Dass in diesem Szenario auch die Motivlage eine andere ist, wundert nicht. Bei Goethe verzweifelt Faust an seinem unbedingten Erkenntnisdrang, bei Sokurow ist er pleite, lamentiert über die eigene Armut und wirkt entleert. „Sie wissen so viel“, sagt Margarete und versucht es mit den letzten Fragen: „Was macht der Tod? Stirbt der Mensch ganz?“ Faust weiß Rat: „Die Wissenschaft besagt, dass der Tod existiert.“ Das Leben, entgegnet Margarete, gebe die gleiche Antwort, wozu brauche man da die Wissenschaft? „Das ist so eine Beschäftigung“, erklärt Faust, „um die Leere auszufüllen.“ Hätte der Mann Recht, man müsste es auch von der Filmwissenschaft behaupten. Die auszufüllende Leere wäre in diesem Fall die semantische Leere eines Films, der enigmatisch bleibt. Was also fängt man mit so einem Brocken an? Man kann versuchen, eine Ordnung in das Rätselhafte zu bringen.

Der naheliegende Ansatzpunkt für den geübten Deuter sind die Naturbilder, die, so möchte man meinen, Aufschluss geben über das Innere der Figuren. Was hat es mit dem friedvoll ruhenden See auf sich, in den sich Faust im einzigen Glücksmoment des Films gemeinsam mit Margarete fallen lässt? Wenn man zudem noch weiß, dass das deutsche Wort „Seele“ etymologisch mit „See“ in Verbindung gesetzt und also gerne mit Flüssigem assoziiert ist? Und was ist mit dem Eis? Am Ende führt Mauritius Faust an den Fuß eines Gletschers. Warum fühlt Faust sich hier offensichtlich wohler als an allen anderen Orten? Ist es doch simpel, und das Glück liegt in der Natur, in die man nur zurückzukehren braucht?

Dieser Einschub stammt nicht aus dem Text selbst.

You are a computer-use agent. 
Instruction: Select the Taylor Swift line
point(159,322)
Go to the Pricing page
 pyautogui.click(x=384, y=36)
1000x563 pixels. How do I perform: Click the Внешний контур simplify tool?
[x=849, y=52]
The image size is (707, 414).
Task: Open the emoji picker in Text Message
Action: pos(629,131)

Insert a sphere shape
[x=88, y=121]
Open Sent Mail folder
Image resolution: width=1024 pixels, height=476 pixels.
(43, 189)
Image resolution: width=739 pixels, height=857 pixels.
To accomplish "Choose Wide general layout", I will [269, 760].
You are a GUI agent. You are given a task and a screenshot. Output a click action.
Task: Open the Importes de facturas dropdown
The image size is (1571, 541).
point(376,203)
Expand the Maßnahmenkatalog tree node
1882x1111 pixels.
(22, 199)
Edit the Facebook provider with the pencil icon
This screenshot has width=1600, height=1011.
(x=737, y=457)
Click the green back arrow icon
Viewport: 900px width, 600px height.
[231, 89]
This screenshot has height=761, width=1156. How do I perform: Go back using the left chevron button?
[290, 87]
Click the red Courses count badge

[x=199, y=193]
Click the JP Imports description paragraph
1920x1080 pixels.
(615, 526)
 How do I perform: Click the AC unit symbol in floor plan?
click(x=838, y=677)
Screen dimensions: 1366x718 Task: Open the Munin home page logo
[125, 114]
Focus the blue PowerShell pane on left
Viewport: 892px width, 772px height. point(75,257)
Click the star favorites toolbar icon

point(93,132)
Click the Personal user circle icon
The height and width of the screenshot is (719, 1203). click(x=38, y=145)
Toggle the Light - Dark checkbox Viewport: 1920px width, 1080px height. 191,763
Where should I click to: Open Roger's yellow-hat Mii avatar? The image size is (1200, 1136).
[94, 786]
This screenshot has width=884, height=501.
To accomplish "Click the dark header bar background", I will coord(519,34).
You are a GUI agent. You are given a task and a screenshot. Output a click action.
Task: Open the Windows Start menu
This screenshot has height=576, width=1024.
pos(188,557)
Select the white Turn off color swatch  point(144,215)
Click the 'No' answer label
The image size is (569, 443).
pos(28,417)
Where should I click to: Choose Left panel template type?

Die Frage wird auf der Leinwand selbst verhandelt. „Was ist das hier?“, fragt der Professor angesichts des rauschenden Wassers, und Mauritius antwortet: „Nichts. Geh hin und schau mal selbst.“ Das ist wohl als Aufforderung auch an den Zuschauer zu verstehen. Die Naturbilder des Films sind wunderschön, und sie sind keine Metaphern mehr für Seelisches. Wir sehen Wälder, Seen und Gletscher, erhabene Landschaften, vor denen sich die armen Teufel des Films blamieren. Die Geysire versetzen den Wissenschaftler noch einmal in Begeisterung und stimulieren seine Hybris: „Wie ist das beschaffen?! Das kann ich nachbauen!“ Aber da hört schon niemand mehr zu. Am Schluss findet die Sinnsuche in der Natur ihr Ende, nicht weil da jemand an sein Ziel gekommen wäre, sondern weil in der weiten Landschaft alles Menschliche und damit auch die Seelenqualen nicht mehr von Bedeutung sind. Gretchens Stimme tönt vom Himmel – „Wohin gehst du?“ –, und Faust rennt euphorisch los, hinein ins ewige Eis, dorthin, wo niemand mehr ist. Das Schöne an der Landschaft in Faust ist, dass in ihr keine Menschen mehr sind.

Erlösung durch Natur

Muss man da noch groß interpretieren? Vielleicht sollte man einfach ausdauernder beim eigenen Unbehagen verharren, als das klassische Erzählkino es einen gelehrt hat. Und vielleicht sind gerade jene Filme die eigentlich aufschlussreichen, die man eben nicht „versteht“, bei denen man aber spürt, dass da etwas ist. Ähnliches hat Tarkowski selbst verlautbaren lassen und sich gegen die deutungswütigen Interpreten seiner Filme verwahrt. Das Kino, schreibt Tarkowski in „Die versiegelte Zeit“, sei kein Symbolsystem, sondern erschaffe eine „emotionale Realität“, die der Zuschauer als eine „zweite Realität“ erlebe – und eben nicht deute. Und es stimmt: Das Wort „Seelen“ in „Seelenlandschaft“ steht da schon ganz richtig, nur müssen sie nicht auf die Couch.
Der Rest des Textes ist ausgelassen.